Der Diphthong (häufig falsch geschrieben: *Diphtong) ist ein Zwielaut bzw. ein Doppellaut aus zwei unterschiedlichen Vokalen (Selbstlauten), die in einer Silbe zusammengefasst sind, also als eine Silbe gesprochen werden, und daher auch bei der Worttrennung verbunden bleiben. (Nicht zu verwechseln mit dem Hiatus: Bei Letzterem liegt eine lautliche Trennung der beiden aufeinanderfolgenden Vokale in zwei Silben vor: "Ru-ine, "Cha-os", "prosa-isch", "be-achten".)

Der Diphthong gilt als lange Silbe, was u. a. relevant ist bei Überlegungen zur korrekten Schreibung des nachfolgenden s-Lauts: Nach einem Diphthong kann nie (wie auch nach anderen langen Silben nicht) ein Doppel-s stehen, sondern entweder ein einfaches "s" oder ein scharfes "ß" (reisen, reißen).

Häufige Diphthonge im Deutschen: 
eiauäu, eu – Bsp.: weiter, leise, Haus, Läuse, Pause, Eule, Scheune, reiten, Säule.

Seltener: 
ai
ui – Bsp.: Hain, Kaiser, Mais, ui!, pfui!
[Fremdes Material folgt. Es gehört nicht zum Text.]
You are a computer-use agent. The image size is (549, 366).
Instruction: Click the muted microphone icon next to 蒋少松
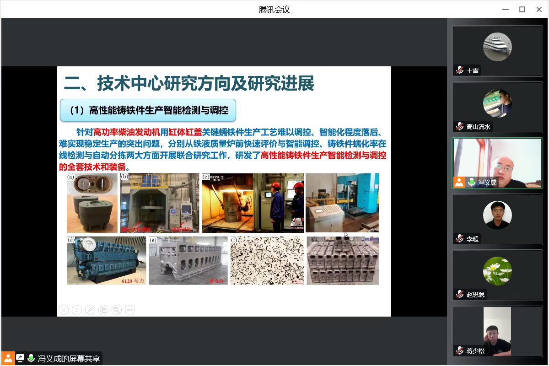(x=460, y=351)
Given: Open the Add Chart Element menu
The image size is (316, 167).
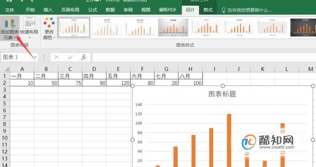Looking at the screenshot, I should tap(9, 28).
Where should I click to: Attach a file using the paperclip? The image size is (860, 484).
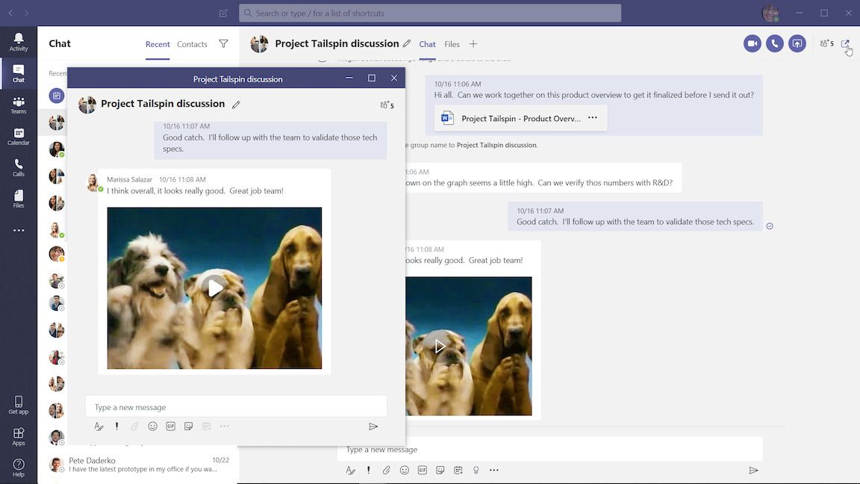386,471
Oder, vor allem in Namen (und schon nahe am Hiatus):
iaea – Bsp.:  Mia, Lea, Noah.

Diphthonge spielen darüber hinaus eine große Rolle im gesprochenen Deutsch und in den Dialekten: So "biegen" sich vor allem im norddeutschen Raum Wörter oder Silben, die mit "r" abschließen, am Ende in Richtung a-Laut "ab": "wir" – "wia", "vier" – via", "wer" – "wea", "leer" – lea", "mehr" – "mea", "Uhr" – "Ua", "Urlaub" – "Ualaub", "Wurst" – "Wuast", sie fuhren" – "sie fuan", "Körner" – "Köaner" etc. (Die Entwicklung gilt mittlerweile phonetisch bereits als standardsprachllich).
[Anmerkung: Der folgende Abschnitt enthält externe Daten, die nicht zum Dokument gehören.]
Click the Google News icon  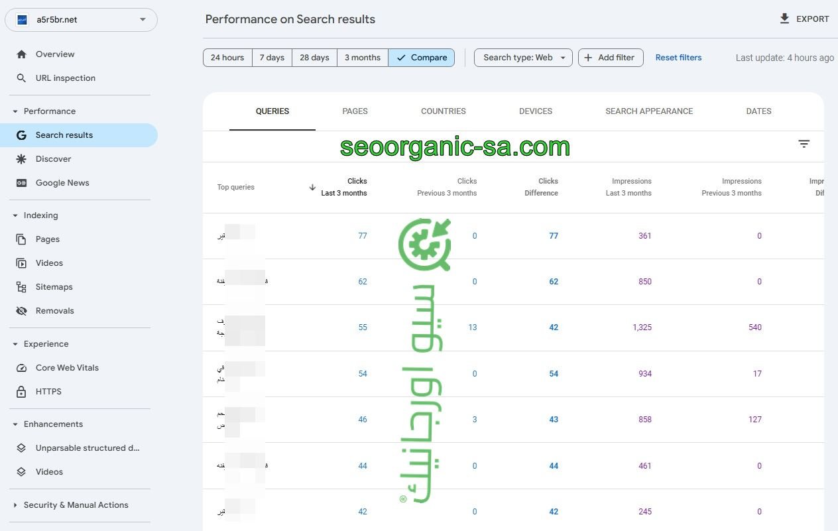(22, 183)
In den Dialekten wimmelt es ebenfalls von Diphthongen: "mit vui' Gfui'" (bayerisch: mit viel Gefühl), "mia mias'n" (bayer.: wir müssen), "zwoa Kia" (bayer. (und regional auch schwäbisch): zwei Kühe), "a liabs Mädle (schwäb.: ein liebes Mädchen), "a Bleamle" (schwäb.: ein Blümchen), "wiascht" (schwäb.: wüst, hässlich).